_Fag_ = "a horse for easy riding" or some such?
Wilson Gray
hwgray at GMAIL.COM
Sun Feb 20 00:50:33 UTC 2011
From:
THE SPIRIT OF THE PUBLIC JOURNALS FOR 1805
VOL. IX
LONDON:
...
1806
p.352
A HORSE FOR AFTER DINNER
AN EPIGRAM
SAYS Sir Toby---" My friend, can you get me a nag
That will ride very quiet---and serve as a _fag_?"--- [Emphasis supplied]
" Yes, I've one that will suit you ; he's steady and mild,
And so safe in his paces, he'd carry a child."---
" A child !" says Sir Toby, " that is not the sort ;
Do you think he can carry _two bottles of port?"_ [Emphasis original]
http://goo.gl/ymowq
I ran across this while idly researching "a knock-down argument," a
phrase that I'd never heard heard before 1972 at MIT, where it is/was?
endemic in the linguistics dept. Then, I discovered that Lewis Carroll
had used this turn of phrase.
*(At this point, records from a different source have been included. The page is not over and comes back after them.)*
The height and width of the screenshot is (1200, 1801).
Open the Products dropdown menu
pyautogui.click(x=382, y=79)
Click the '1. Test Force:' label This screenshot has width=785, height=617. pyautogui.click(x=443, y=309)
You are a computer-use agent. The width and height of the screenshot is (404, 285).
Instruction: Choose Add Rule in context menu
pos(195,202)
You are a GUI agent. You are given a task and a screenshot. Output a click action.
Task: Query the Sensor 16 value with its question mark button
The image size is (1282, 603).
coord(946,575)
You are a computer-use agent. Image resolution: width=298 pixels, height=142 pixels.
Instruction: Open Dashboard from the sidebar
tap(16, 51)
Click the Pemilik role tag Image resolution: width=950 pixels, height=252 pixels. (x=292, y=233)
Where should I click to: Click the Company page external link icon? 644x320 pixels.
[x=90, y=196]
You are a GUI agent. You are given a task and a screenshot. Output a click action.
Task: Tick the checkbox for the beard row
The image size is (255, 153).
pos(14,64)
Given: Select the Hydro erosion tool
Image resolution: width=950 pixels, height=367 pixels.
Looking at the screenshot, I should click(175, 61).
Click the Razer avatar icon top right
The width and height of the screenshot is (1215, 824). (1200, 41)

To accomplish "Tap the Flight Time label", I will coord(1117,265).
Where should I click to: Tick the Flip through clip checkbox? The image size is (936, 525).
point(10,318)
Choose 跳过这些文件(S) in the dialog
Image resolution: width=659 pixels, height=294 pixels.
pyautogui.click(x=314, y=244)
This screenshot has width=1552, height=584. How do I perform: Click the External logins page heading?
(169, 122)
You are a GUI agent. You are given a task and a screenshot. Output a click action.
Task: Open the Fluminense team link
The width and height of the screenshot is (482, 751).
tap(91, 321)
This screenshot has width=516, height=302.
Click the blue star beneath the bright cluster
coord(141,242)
Quelle surprise! (Yes, it appears in
_Alice_, but, astoundingly, I'd forgotten about that.) IAC, I can now
date the phrase to 1806.
I'm just messing around for personal enjoyment. Nevertheless, if
anyone should have the earliest cite at the tip of his fingers and be
willing to spare me the effort of finding it for myself ... :-)
--
-Wilson
-----
All say, "How hard it is that we have to die!"––a strange complaint to
come from the mouths of people who have had to live.